■ **Collected data**
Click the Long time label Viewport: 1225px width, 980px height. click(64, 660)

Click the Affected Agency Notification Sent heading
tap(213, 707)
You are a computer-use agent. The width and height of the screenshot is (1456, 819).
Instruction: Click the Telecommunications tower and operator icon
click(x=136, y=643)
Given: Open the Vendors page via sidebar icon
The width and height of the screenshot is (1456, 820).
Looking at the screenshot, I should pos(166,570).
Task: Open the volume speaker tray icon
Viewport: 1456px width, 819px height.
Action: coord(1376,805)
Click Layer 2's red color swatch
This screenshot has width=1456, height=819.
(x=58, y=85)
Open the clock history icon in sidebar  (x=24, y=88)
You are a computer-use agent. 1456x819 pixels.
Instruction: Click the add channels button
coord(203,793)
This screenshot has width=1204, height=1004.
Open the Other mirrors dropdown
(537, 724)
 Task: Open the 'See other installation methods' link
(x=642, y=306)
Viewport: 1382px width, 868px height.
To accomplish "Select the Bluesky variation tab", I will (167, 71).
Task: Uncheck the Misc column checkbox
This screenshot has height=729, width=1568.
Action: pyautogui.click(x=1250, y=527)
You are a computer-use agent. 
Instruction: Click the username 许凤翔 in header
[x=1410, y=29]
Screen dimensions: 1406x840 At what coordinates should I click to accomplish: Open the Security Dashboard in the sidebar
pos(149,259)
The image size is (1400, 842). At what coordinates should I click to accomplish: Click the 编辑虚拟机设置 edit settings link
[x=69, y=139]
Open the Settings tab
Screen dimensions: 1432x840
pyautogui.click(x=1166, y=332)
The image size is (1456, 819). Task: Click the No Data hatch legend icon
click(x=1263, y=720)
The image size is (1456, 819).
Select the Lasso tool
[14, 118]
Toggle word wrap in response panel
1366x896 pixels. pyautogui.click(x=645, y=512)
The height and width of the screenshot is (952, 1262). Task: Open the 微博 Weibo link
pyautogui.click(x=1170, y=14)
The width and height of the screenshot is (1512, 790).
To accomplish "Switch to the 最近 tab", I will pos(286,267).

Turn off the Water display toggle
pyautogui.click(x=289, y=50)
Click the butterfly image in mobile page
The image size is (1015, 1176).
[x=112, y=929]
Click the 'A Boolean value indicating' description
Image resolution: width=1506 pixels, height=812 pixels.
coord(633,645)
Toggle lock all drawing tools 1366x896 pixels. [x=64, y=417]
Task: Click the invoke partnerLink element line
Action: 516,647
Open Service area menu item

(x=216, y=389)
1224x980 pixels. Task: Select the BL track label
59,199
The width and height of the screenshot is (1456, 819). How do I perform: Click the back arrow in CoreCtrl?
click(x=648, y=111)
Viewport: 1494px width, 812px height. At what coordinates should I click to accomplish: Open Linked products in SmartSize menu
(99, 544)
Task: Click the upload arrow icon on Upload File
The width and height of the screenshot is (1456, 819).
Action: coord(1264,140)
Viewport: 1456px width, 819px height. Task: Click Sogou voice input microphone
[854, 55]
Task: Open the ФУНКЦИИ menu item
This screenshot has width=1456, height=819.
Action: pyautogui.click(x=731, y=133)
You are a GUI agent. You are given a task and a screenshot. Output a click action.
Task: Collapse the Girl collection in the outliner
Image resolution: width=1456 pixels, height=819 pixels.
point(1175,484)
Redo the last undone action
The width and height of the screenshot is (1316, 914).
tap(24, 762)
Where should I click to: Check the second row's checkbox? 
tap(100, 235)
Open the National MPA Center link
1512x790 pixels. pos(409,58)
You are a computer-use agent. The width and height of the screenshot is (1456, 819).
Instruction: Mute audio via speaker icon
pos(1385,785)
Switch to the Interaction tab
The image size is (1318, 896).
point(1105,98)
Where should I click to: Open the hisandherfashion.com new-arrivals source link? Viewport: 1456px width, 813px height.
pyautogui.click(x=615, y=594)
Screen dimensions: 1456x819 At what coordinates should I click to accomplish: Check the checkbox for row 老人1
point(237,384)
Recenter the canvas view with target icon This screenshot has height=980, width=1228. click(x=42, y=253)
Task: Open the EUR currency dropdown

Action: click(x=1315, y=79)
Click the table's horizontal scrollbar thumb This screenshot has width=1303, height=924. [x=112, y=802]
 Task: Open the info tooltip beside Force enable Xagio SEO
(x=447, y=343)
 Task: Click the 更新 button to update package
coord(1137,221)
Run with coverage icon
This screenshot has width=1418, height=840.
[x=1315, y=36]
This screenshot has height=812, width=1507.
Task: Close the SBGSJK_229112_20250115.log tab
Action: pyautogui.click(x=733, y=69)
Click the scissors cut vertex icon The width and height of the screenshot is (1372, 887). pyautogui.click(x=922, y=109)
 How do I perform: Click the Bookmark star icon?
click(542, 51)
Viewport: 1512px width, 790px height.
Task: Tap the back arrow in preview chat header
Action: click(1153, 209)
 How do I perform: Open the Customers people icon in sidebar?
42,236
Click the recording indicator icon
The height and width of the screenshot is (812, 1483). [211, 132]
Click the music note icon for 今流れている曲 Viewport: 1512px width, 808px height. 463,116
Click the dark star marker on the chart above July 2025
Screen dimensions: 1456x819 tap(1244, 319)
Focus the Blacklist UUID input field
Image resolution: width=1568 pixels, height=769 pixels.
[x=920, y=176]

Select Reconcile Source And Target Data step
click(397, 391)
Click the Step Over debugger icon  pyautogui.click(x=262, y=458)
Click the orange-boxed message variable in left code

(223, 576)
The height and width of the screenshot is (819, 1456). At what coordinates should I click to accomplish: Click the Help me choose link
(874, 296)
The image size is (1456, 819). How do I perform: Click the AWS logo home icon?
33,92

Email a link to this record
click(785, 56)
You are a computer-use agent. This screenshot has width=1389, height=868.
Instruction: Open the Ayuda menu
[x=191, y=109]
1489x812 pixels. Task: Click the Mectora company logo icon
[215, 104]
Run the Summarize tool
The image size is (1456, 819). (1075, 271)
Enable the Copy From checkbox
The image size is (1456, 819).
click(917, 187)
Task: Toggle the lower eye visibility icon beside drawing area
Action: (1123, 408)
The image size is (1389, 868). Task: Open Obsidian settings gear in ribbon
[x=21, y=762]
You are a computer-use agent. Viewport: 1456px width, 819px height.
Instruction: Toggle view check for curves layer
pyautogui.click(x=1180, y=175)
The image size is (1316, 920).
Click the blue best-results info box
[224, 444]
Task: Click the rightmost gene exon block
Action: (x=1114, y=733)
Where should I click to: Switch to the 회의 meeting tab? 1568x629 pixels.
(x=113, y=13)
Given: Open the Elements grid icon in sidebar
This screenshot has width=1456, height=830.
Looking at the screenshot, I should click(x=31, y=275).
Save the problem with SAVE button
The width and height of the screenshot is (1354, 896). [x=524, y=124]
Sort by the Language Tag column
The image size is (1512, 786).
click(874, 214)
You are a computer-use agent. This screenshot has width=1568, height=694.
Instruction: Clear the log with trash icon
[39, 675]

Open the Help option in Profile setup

■ **WORK TO BE COMPLETED**
Reproduce each line of the records in which "will" appears.

■ **RESPONSE BOX**
To accomplish "Select the Bluesky variation tab", I will (167, 71).
To accomplish "Switch to the 最近 tab", I will pos(286,267).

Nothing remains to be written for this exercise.